What are open file formats?
What are machine-readable file formats?
How do these formats support use?
What are examples of open file formats?
How can we make data available?
The librarian is working with their local open data portal to make the Wi-Fi data available to the public. When the IT department provided the data to the librarian, it was in an Excel spreadsheet format. The manager of the open data portal explains that open file formats are preferred and requests that the librarian make the data available in the portal as a .csv file.
Overview: Open file formats are those file formats with published and open documentation. This open documentation allows for developers to create software that can read the file format. This means that the file format is not reliant on a single or limited set of software programs to read it.
In this exercise, we will examine the digital files on one of our own devices – a laptop, phone, tablet, desktop. We will consider the file formats that we create and interact with and how they may support or impede access and reuse.
This activity can be done individually, with time to debrief and share after completion.
Supplies:
Device with files
Pen or pencil
Paper for note taking
Time: 30 minutes
Activity:
Access your files
For this exercise, you will need access to a device with files that you have created and downloaded. To narrow your focus, you can choose a folder or subset of your files on your device. You will want to be able to identify the file format of your files, using the file extension (e.g. .csv, docx, .mp4).
2. Inventory your files
Inventory the file formats on your device or in the selected folder on your device, noting:
The file extension (set of characters at the end of the filename that support us in recognizing the file format)
Which file formats you recognize and which are unfamiliar to you
The program that you would use to interact with the file
3. Classify your files
Compare your file format inventory to the list of open file formats on Wikipedia.
This comparison will support you in identifying which file formats you interact with are “open” and which we would characterize as proprietary or restricted in nature.
Notate open versus proprietary versus uncertain with a symbol (e.g. star for open format).
4. Reflect on your inventory
Consider: If you were to provide a hard drive with your files to a friend or colleague, would they have any difficulty accessing the file formats because of software dependencies?
5. Reconvene (if working in group setting)
If completing this activity in a group setting, reconvene together. Discuss what you observed about the nature of the file formats you interact with.
Overview: In this exercise, we will examine the file formats found through data portals. This activity will build our understanding of the standards used for sharing open civic data and the expectations for file formats that data portal managers communicate to data publishers. This activity can be done individually or in pairs.

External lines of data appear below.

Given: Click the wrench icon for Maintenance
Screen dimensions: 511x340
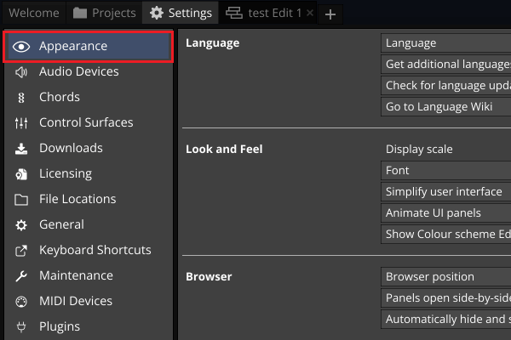Looking at the screenshot, I should (x=22, y=276).
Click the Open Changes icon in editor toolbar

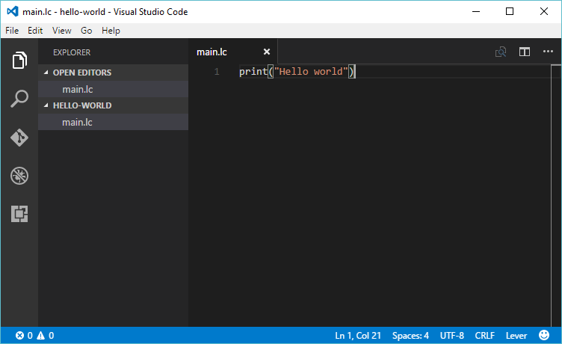tap(501, 52)
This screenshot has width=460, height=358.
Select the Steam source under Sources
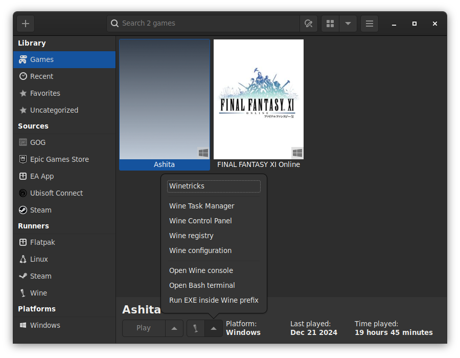(x=23, y=209)
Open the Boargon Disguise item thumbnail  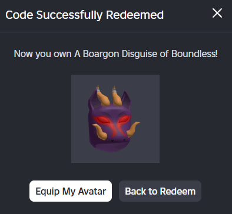pos(115,119)
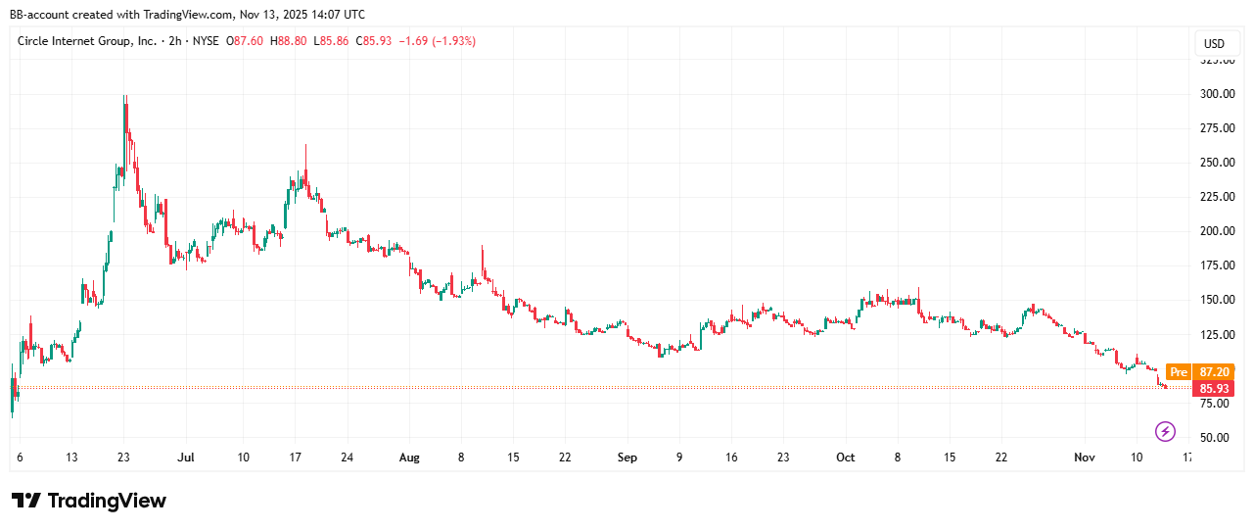Image resolution: width=1254 pixels, height=530 pixels.
Task: Click the orange 87.20 pre-market price tag
Action: click(x=1214, y=372)
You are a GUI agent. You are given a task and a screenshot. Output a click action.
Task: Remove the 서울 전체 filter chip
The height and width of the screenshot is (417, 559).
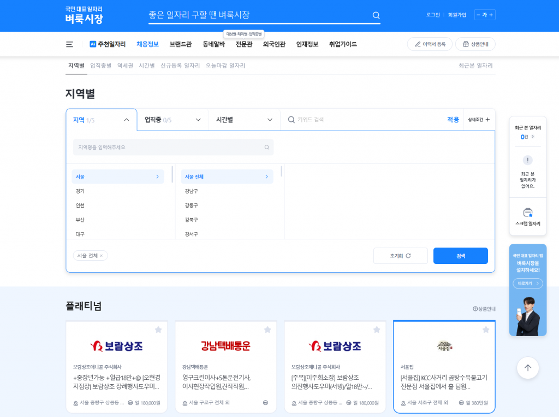coord(102,255)
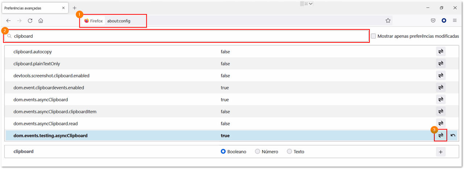Add new clipboard preference with plus
The image size is (464, 169).
click(441, 152)
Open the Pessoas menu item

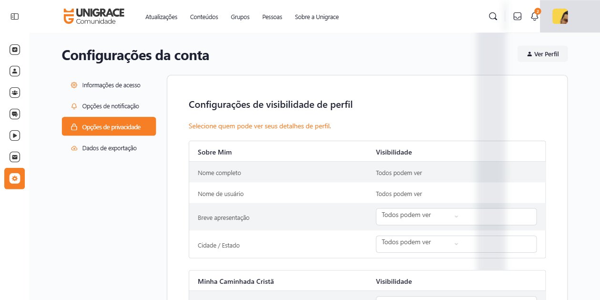click(x=272, y=17)
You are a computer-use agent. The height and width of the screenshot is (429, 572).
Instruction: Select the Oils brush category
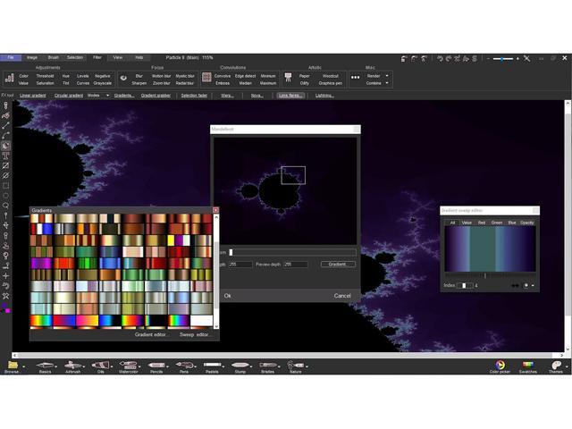click(101, 366)
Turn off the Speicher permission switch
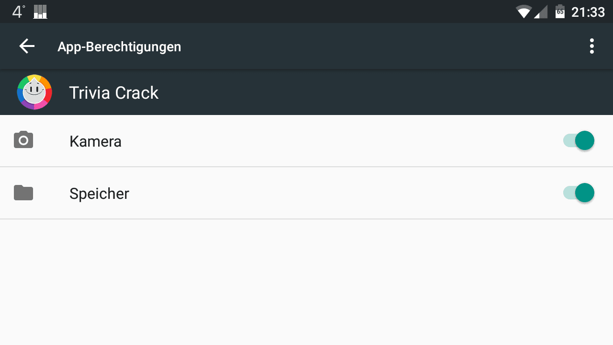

Supplies: Computer or Internet-connected device Pen or pencil Paper for notetaking
Time: 20-30 minutes
Activity:
Select Data Portal
Individually or in pairs, locate an open data portal from your local city, region, state, or another location of interest to you. DataPortals.org, a searchable catalog of open data portals, can be a helpful starting point for locating a data portal for this exercise. You can return to a data portal that you’ve explored for another module activity.
2. Examine three open civic datasets
Browse the data portal and locate three datasets and the accompanying data files. Inventory the data formats associated with the data files, using the file extensions as an indicator.
Are the formats open or proprietary file formats? If you’re uncertain, use the Wikipedia list of open data formats and the format tables available on the FOSS Open Standards/Comparison of File Formats resource
Are the same data files available in more than one format (e.g. both a csv file and an Excel (.xls or xlsx) file format)?
3. Explore the data portal guidance
Now, look to see if the data portal has guidance for data publishers on preparing data for sharing. On some portals, this guidance may be under an “About” tab. Consider:
Is there guidance about preferred file formats for data sharing? If so, what are the preferred formats?
Are these recommendations reflected in the data files you reviewed in the portal?
4. Debrief [if working in a group setting]
If completing this activity in a group environment, reconvene to share observations about file formats used to share open civic data in portals. What file formats did your group observe? Did the data portals have guidance for data publishers regarding file formats? If so, what were the recommended file formats?
European Data Portal Module: Choosing the Right File Format for Open Data The European Data Portal provides access to data shared in EU-based open data portals. To support open data initiatives, the European Data Portal created a series of modules on open data, including a module on choosing file formats. The module creators emphasize the value of the csv file format for tabular data.